As infections tick up, EU countries are again imposing quarantines on visitors from neighboring nations. Britain and Spain are imposing local lockdowns, the French Open is curtailing access, and COVID intensive care units in the Mediterranean city of Marseille are reaching saturation.
Meanwhile the pandemic has wrecked livelihoods and darkened the world’s economic outlook, and damaged the whole concept of multilateralism that European leaders have long embraced.
“In every corner of the world today, there is a young man, a young woman, looking at their cell phone screen. In the most secluded streets of Naples, in a fish market in Istanbul, in the Zocalo in Mexico City, in the Ecuadorian Amazon or in a market in India. These young people have seen their fathers,
their mothers, work ceaselessly,” Sanchez said. “And maybe these young people wonder why their fathers, their mothers, work ceaselessly if nothing changes around them.”
Czech Prime Minister Andrej Babis said it’s time for Europe to “redefine its role in the world,” and took aim at the World Health Organization’s management of the virus.
Other leaders called for boosting the WHO’s powers and its funding. Greece’s prime minister appealed for more international help for its migrant crisis after feeling abandoned by fellow EU countries that closed their doors to refugees washing up on Greek shores.
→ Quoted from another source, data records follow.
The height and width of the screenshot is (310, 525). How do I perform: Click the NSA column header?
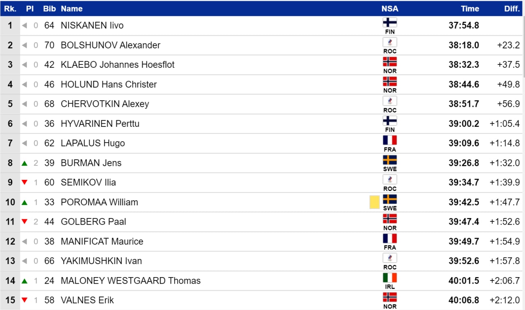pos(390,9)
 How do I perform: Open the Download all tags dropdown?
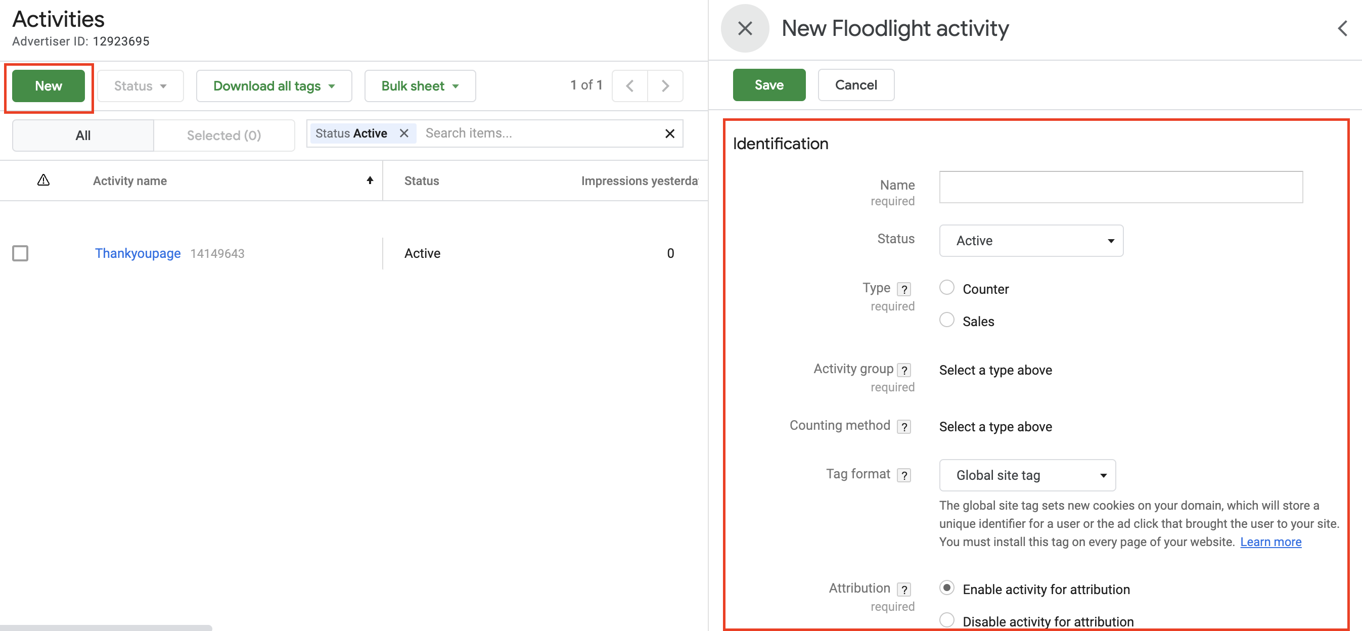274,86
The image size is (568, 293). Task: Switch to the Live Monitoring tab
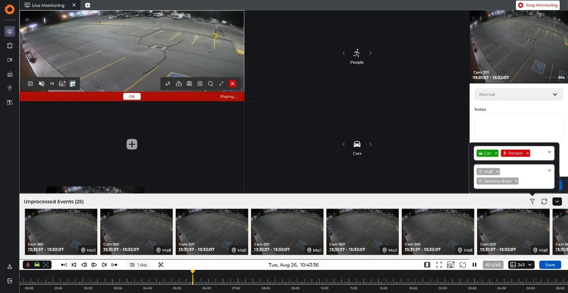tap(48, 5)
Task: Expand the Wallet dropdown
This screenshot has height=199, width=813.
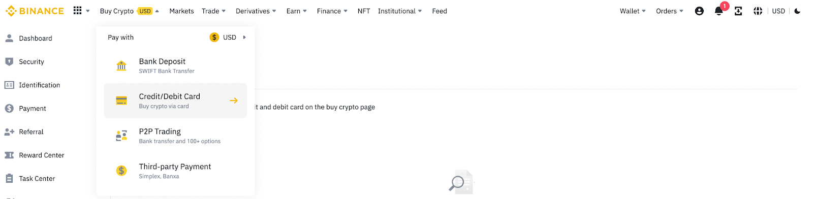Action: click(633, 11)
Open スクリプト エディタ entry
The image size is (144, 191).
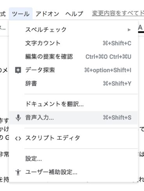73,138
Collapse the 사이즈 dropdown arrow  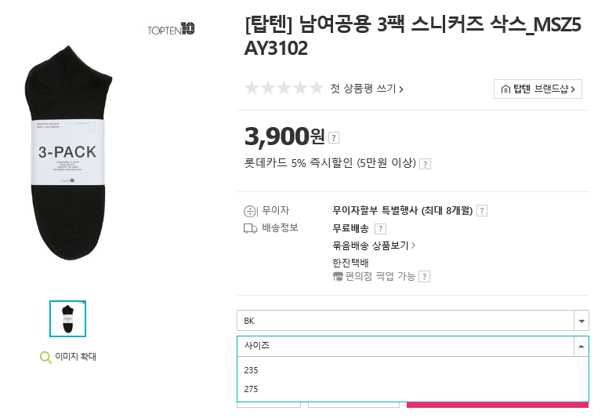(581, 346)
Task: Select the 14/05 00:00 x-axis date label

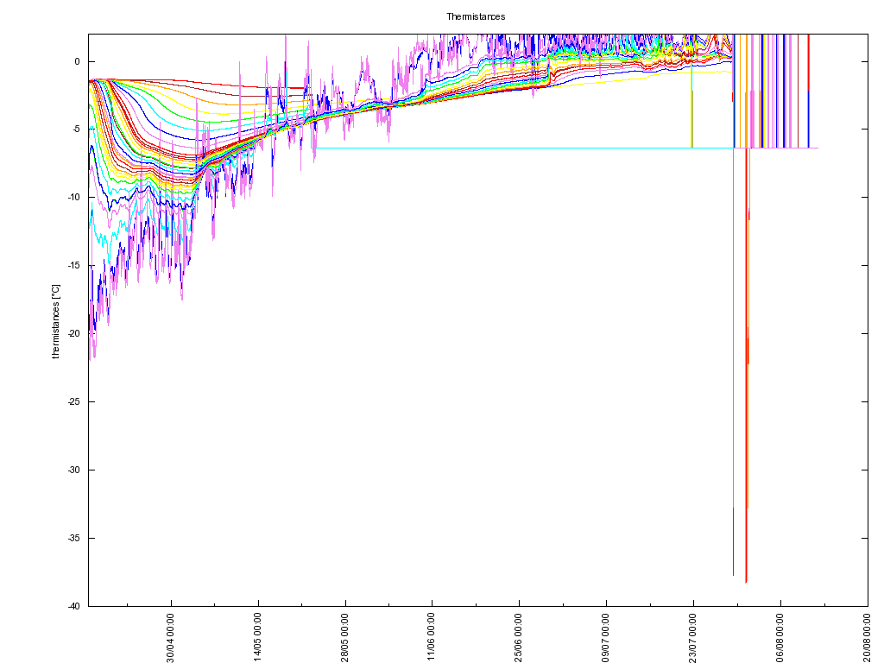Action: (258, 637)
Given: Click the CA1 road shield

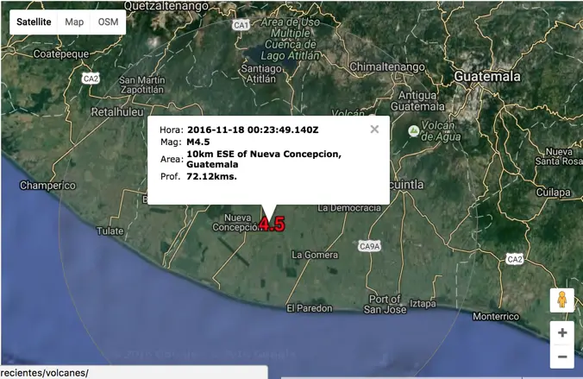Looking at the screenshot, I should [241, 26].
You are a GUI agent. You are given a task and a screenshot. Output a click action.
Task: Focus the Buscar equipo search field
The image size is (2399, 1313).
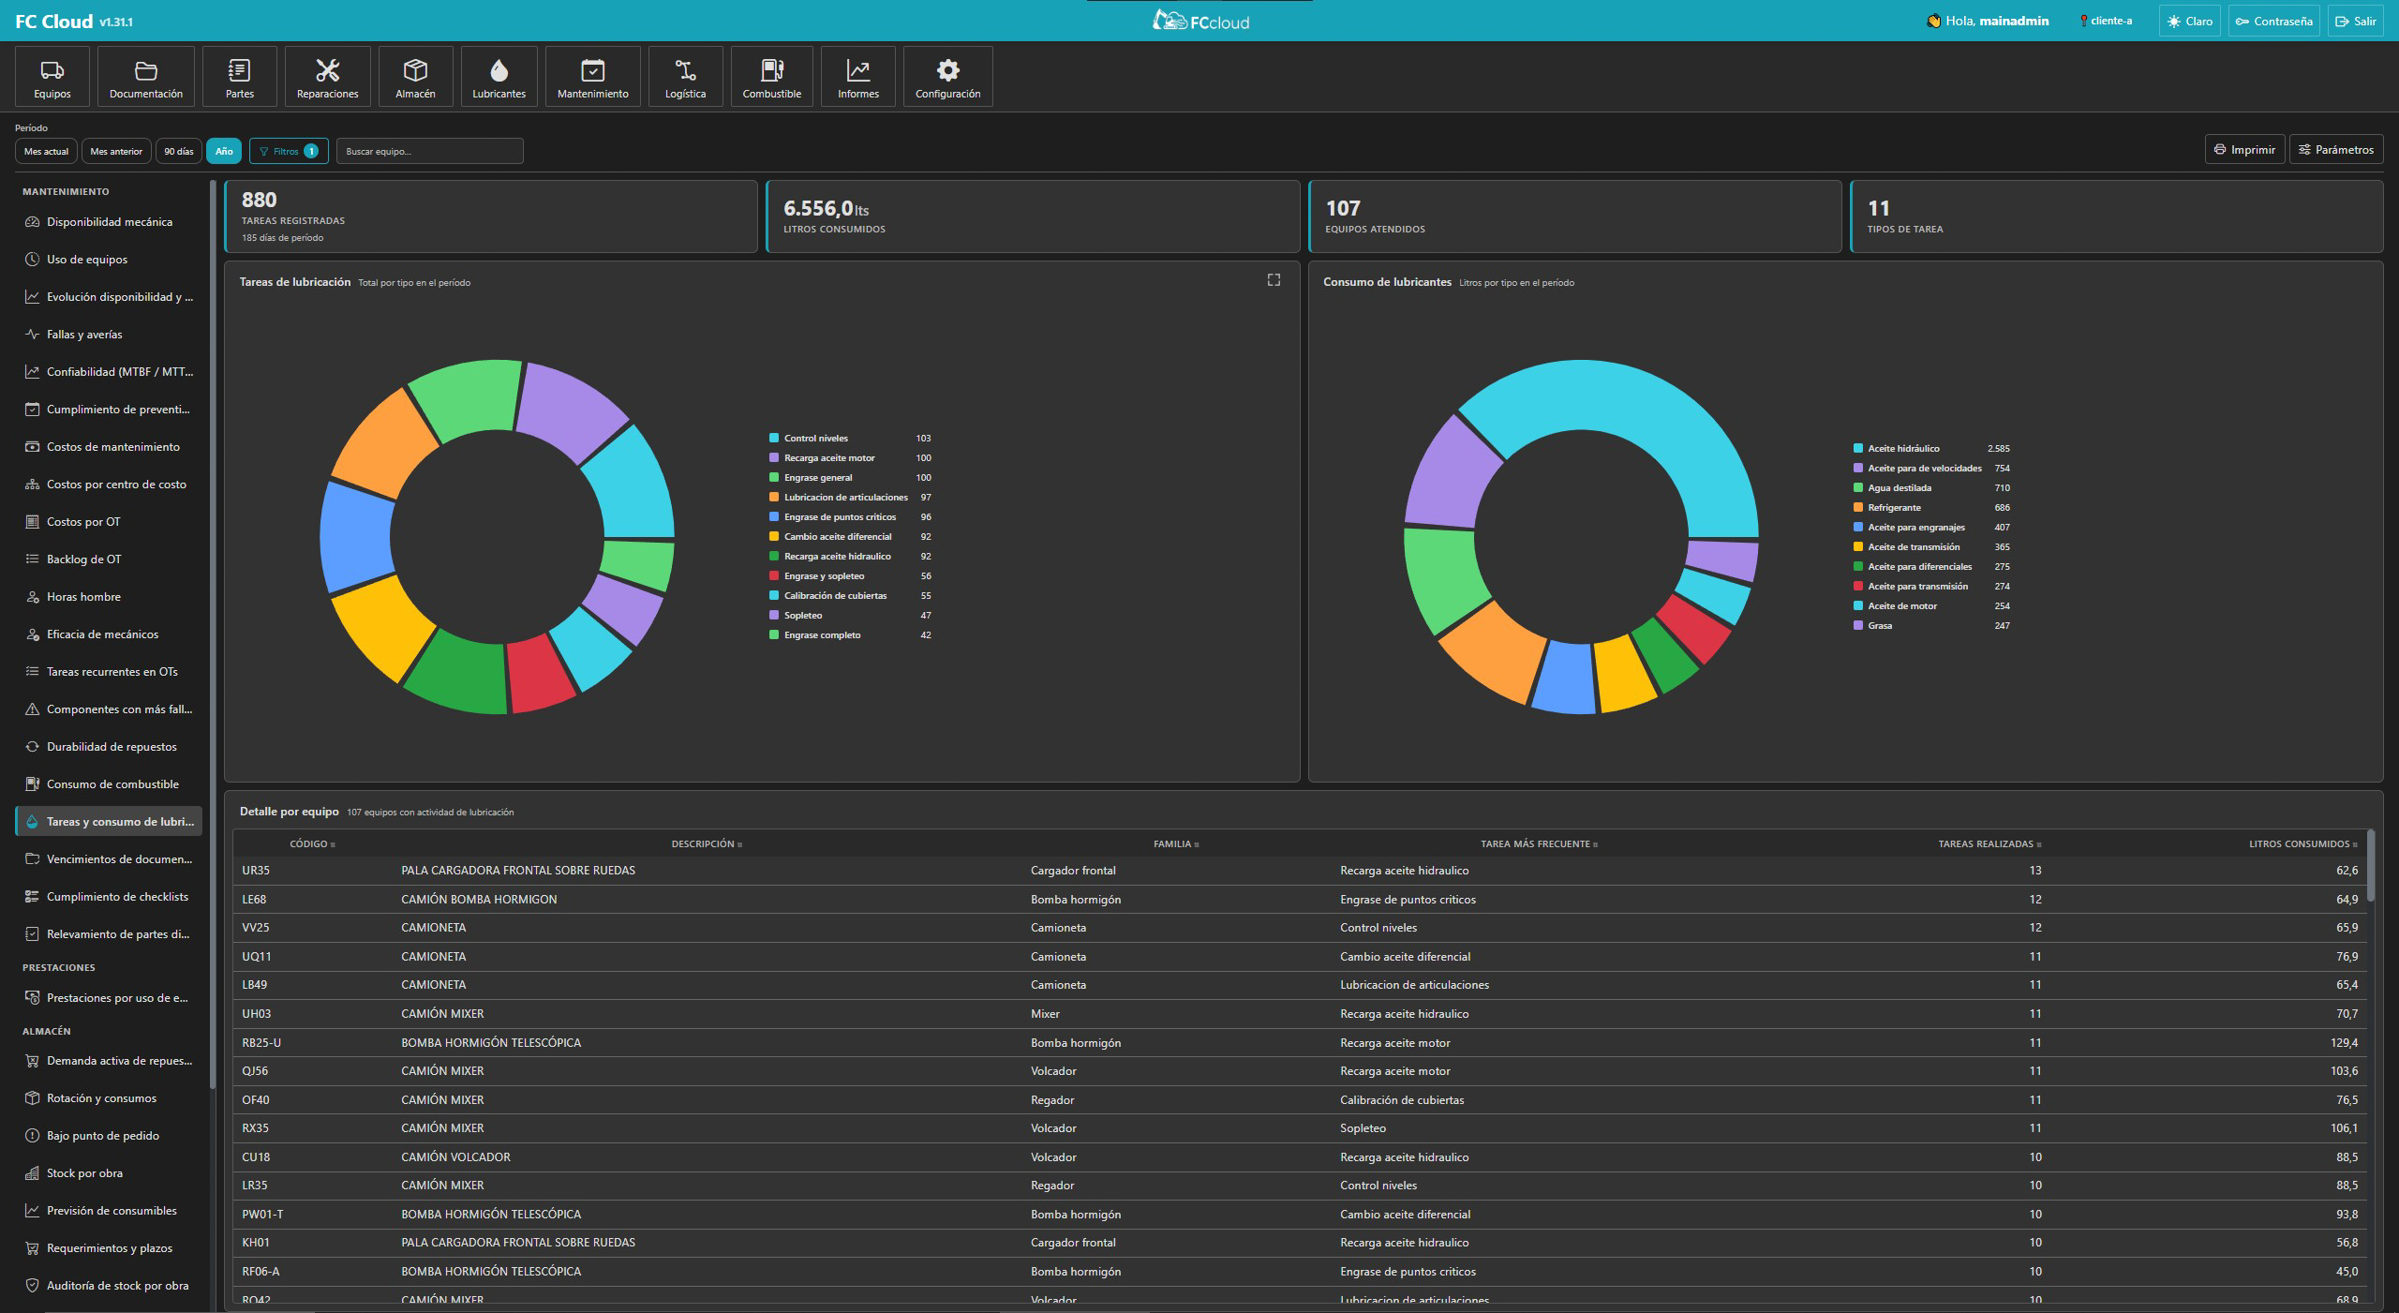click(x=429, y=151)
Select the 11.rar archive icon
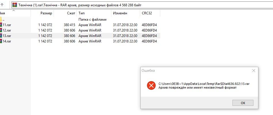Viewport: 273px width, 115px height. pos(1,25)
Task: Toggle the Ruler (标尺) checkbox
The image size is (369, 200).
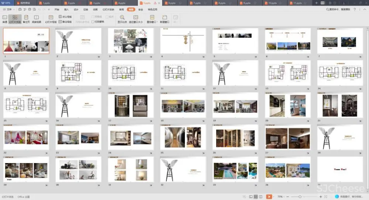Action: pyautogui.click(x=107, y=17)
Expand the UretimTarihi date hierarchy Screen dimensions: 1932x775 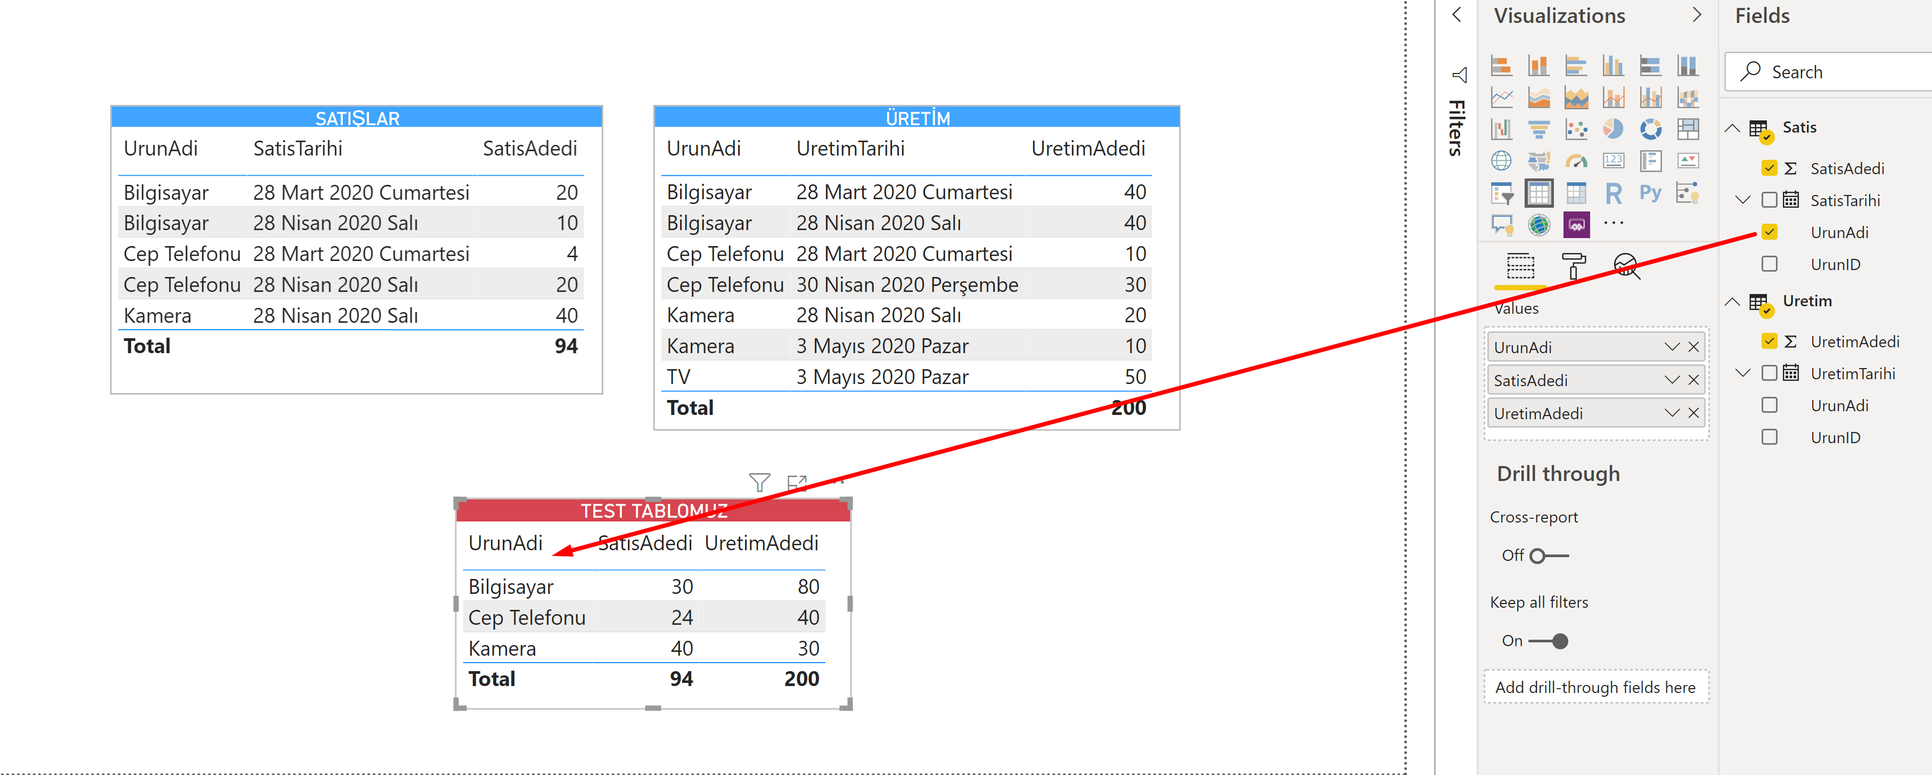(x=1743, y=373)

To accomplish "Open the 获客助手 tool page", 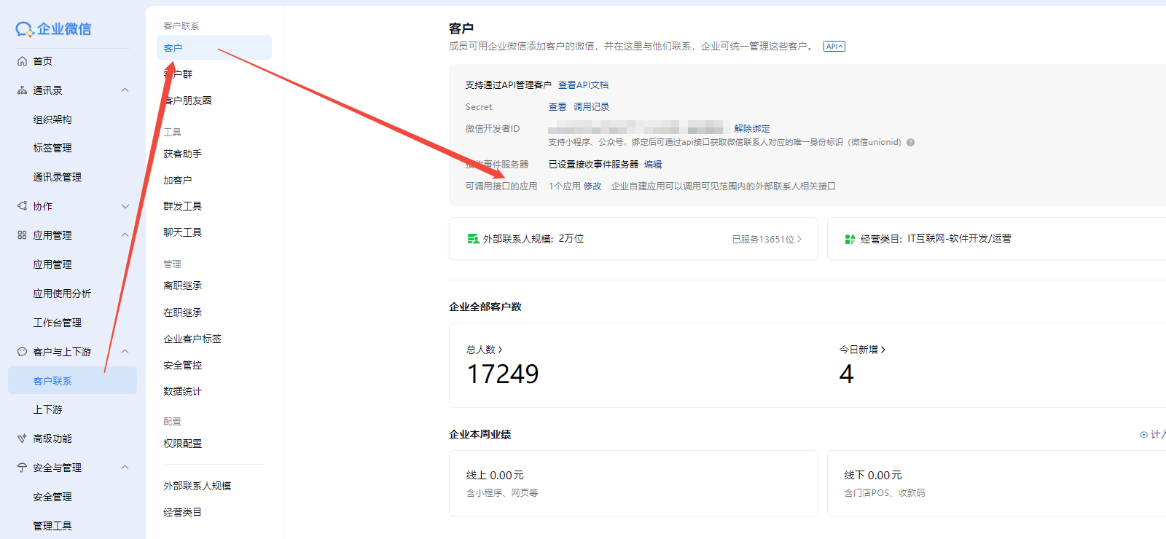I will (182, 154).
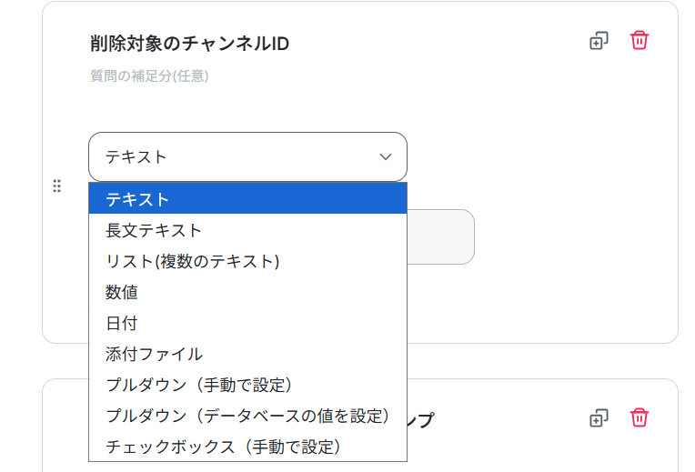This screenshot has width=695, height=472.
Task: Select 数値 as the field type
Action: click(x=247, y=292)
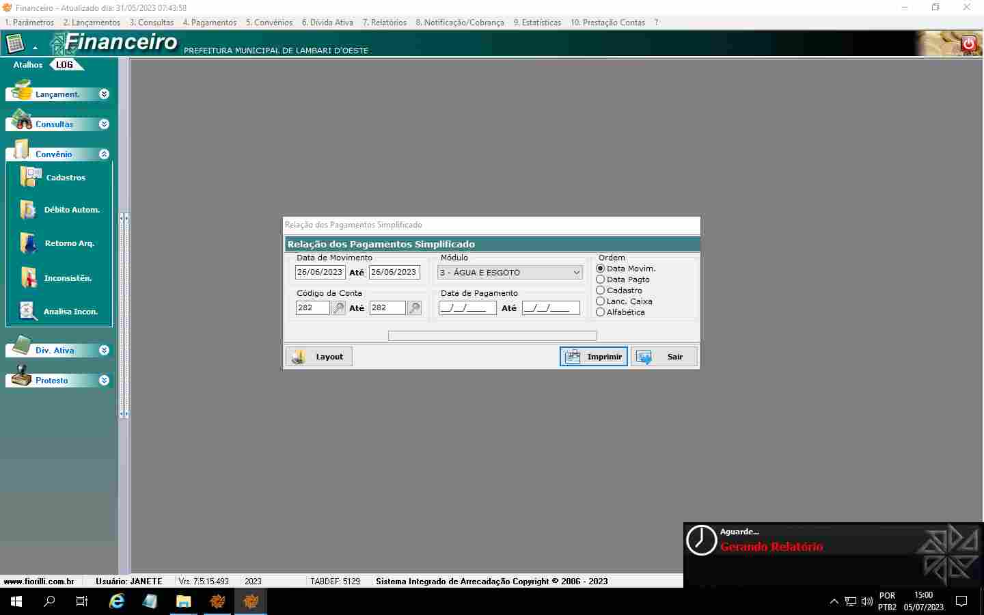Image resolution: width=984 pixels, height=615 pixels.
Task: Click the report progress bar
Action: coord(492,336)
And EU Council President Charles Michel used the virtual U.N. pulpit to lash out at Britain for its threats to renege on parts of the Brexit treaty it signed with the EU.
Echoing many speakers at this week’s virtual gathering, the Dutch leader said the pandemic should be a wake-up call for the world and the U.N. itself.
“If we’re truly going to defeat this virus we’ll have to do even more to enhance international cooperation,” Dutch Prime Minister Mark Rutte said. “We can’t tackle today’s challenges with yesterday’s structures.”